You can try adding cache control headers only if there are no such headers for a specific page:
@app.after_request
def add_header(response):
response.headers['X-UA-Compatible'] = 'IE=Edge,chrome=1'
if ('Cache-Control' not in response.headers):
response.headers['Cache-Control'] = 'public, max-age=600'
return response
And in your page code - e.g.:
@app.route('/page_without_cache')
def page_without_cache():
response.headers['Cache-Control'] = 'no-cache, no-store, must-revalidate'
response.headers['Pragma'] = 'no-cache'
return 'hello'
The point is that you shouldn't override your headers in @app.after_request
for all pages - only for those where cache isn't turned off explicitly.

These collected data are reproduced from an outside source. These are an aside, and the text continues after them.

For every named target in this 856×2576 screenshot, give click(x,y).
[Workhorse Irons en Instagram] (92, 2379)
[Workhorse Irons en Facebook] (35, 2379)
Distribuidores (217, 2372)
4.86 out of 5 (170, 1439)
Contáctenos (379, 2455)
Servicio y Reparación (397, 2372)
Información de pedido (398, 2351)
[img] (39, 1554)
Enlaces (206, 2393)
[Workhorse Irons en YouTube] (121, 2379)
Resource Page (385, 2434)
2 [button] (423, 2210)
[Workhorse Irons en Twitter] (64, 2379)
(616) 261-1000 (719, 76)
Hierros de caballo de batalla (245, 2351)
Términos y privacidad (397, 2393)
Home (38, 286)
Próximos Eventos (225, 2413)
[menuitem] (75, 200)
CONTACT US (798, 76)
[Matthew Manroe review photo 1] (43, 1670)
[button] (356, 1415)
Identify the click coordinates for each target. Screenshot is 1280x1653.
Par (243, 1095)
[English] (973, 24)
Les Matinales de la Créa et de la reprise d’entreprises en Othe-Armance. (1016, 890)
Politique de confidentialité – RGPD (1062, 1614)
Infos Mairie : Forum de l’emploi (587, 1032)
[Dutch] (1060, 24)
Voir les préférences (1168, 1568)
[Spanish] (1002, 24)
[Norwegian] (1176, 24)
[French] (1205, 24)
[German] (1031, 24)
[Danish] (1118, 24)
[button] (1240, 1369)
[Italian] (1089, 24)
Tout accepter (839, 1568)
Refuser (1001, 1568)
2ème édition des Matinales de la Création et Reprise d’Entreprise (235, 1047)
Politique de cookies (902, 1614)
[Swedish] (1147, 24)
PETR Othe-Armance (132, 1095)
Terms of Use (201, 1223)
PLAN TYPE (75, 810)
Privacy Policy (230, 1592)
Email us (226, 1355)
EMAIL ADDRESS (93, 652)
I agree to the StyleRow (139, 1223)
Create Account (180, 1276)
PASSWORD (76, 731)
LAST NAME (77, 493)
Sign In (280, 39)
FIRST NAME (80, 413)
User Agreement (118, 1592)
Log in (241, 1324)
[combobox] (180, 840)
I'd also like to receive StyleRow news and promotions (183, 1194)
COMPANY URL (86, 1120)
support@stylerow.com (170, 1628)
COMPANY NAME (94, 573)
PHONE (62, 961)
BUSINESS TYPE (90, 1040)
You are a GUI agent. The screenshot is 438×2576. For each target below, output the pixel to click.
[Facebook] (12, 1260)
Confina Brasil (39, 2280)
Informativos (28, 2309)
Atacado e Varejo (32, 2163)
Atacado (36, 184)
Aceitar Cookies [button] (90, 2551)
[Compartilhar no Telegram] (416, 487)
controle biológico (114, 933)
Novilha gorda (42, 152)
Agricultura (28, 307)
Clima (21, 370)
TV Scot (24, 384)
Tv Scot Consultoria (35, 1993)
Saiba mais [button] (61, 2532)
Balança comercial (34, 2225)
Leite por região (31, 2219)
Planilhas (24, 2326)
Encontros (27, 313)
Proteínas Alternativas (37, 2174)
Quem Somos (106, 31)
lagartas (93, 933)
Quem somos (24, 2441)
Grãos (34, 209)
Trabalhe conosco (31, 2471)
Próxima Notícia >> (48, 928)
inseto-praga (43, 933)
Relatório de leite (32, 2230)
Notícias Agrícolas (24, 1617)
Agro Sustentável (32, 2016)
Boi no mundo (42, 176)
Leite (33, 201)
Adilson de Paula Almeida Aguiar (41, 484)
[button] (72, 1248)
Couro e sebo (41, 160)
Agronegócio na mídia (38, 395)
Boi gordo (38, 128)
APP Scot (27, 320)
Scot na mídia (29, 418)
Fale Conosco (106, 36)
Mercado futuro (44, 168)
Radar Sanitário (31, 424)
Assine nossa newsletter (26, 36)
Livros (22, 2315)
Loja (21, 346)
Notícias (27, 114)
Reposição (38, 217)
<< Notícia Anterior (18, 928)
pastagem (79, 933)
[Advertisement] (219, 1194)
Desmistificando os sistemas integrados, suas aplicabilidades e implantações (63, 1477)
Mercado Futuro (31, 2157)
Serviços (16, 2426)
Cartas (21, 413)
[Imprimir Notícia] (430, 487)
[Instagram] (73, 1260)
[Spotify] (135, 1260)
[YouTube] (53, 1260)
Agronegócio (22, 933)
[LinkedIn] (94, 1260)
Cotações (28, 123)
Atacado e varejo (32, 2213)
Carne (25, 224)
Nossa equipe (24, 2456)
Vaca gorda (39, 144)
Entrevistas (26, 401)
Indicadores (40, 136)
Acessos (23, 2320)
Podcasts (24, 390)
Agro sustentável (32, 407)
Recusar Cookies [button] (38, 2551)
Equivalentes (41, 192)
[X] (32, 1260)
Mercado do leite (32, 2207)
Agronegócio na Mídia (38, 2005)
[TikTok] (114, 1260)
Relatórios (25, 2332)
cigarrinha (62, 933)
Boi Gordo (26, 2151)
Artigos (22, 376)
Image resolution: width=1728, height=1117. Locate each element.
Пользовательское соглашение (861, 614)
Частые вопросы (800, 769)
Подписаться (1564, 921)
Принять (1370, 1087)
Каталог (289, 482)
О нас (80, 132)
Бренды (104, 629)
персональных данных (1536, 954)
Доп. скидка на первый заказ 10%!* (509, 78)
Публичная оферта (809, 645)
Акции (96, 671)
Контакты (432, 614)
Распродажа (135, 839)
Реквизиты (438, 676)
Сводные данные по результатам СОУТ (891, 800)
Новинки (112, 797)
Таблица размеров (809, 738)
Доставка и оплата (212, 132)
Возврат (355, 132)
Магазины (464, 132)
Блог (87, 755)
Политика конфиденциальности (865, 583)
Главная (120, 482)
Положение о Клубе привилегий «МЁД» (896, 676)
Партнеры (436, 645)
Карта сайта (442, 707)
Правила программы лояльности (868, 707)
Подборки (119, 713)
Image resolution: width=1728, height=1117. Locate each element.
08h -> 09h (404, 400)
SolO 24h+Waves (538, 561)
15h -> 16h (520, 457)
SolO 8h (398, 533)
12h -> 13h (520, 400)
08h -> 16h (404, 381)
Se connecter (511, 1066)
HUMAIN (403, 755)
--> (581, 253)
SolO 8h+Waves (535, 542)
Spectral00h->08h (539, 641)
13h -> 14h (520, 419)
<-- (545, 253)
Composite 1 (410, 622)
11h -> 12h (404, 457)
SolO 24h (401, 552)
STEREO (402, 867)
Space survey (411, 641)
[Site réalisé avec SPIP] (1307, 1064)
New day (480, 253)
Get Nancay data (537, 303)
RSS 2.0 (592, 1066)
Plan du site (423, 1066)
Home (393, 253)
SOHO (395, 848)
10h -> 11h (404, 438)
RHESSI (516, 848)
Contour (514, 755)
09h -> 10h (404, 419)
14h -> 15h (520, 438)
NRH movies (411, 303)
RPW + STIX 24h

Further, you might want to move the code adding headers to a wrapper such as @no_cache
- so you can use it just like that:
@app.route('/page_without_cache')
@no_cache
def page_without_cache():
return 'hello'
While the answer of NikitaBaksalyar is pointing into the right direction. I had trouble getting it to work. The page code gave me an error with missing response
.
The solution is quite simple. Use the make_response method.
from flask import make_response
For per page cache-control settings:
@app.route('/profile/details', methods=['GET', 'POST'])
def profile_details():
...<page specific logic>...
response = make_response(render_template('profile-details.html'))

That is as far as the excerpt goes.